12/22/2021 Indonesia (International Christian Concern) – Indonesia’s security forces are deploying across the country to protect Christian worshipers as they gather to celebrate Christmas.
In a story shared by UCA News, Indonesian security forces will be deployed across Indonesia to keep peace and security during this Christmas week. The government has ordered nearly 180,000 police officers to protect churches, malls, and major gathering spaces, with a specific commitment of around 43,000 police officers assigned to protect Indonesia’s Christian churches. Indonesia’s churches have often been a target for Islamic extremists, particularly during their most holy times of the year.
This comes at a time where the national government of Indonesia continues to promote a sense of religious tolerance, particularly around the Christian holidays, however, it is met with pushback from local Islamic groups who often reject and fight against this religious tolerance.
While Indonesia has affirmed its national policy of religious freedom, the country is heavily dominated by members of the Islamic faith, making up 86% of the population. While the Indonesian government has tried to promote religious tolerance across the archipelago, it does keep a system of religious regulation. However, compared to its regional neighbors, the Indonesian government has shown themselves far more accepting on a governmental level. The country has seen Christians assume high-level government offices, including Former Jakarta Governor Basuki Tjahaja Purnama, or ‘Ahok.’ However, this arrangement has not always been foolproof, as Islamic mobs have cast outrage at the growing Christian populations and demanded punishment for any minor offenses that have been committed by Christians – including blasphemy charges, like those levelled against the former governor. While many saw this charge as unreasonable, it was enforced after Islamic mobs rioted for condemnation and imprisonment.

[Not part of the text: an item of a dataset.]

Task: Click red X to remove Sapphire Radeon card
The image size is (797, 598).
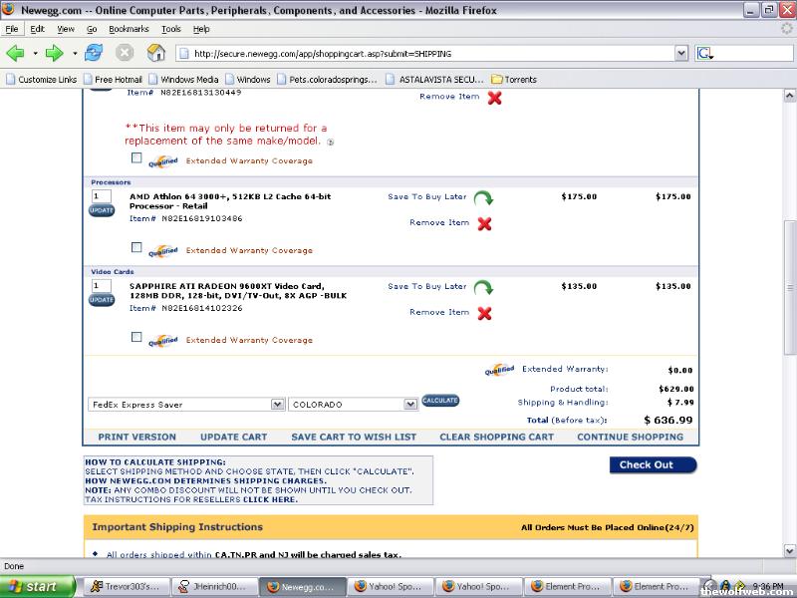Action: coord(484,313)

Under this Islamic majority, Christians have continued to face greater hostility across the country, largely on a local and provincial level. Christians have been the targets of attacks on churches by Islamic Radicals with ties to the Islamic State and Al-Qaeda. They have also been the target of Islamic Courts and sympathetic local governments in Islamic dominated states. Christians have regularly been denied equal treatment under Indonesian law for even simple privileges, like acquiring city building permits.
Many in Indonesia’s government have tried to use religion to inform government actions, making religious fervor a means to engage narrow political groups and centralize power, particularly with Indonesia’s Islamic majorities. However, current president Joko Widodo has continued to advocate for a greater separation between the government and religion, a move many allege as ‘too secular.’
Regardless, the government’s announcement to deploy a police presence around the country, is a welcome decision by many Christians in the country. Christians can celebrate with more peace of mind this season knowing their plight is seen.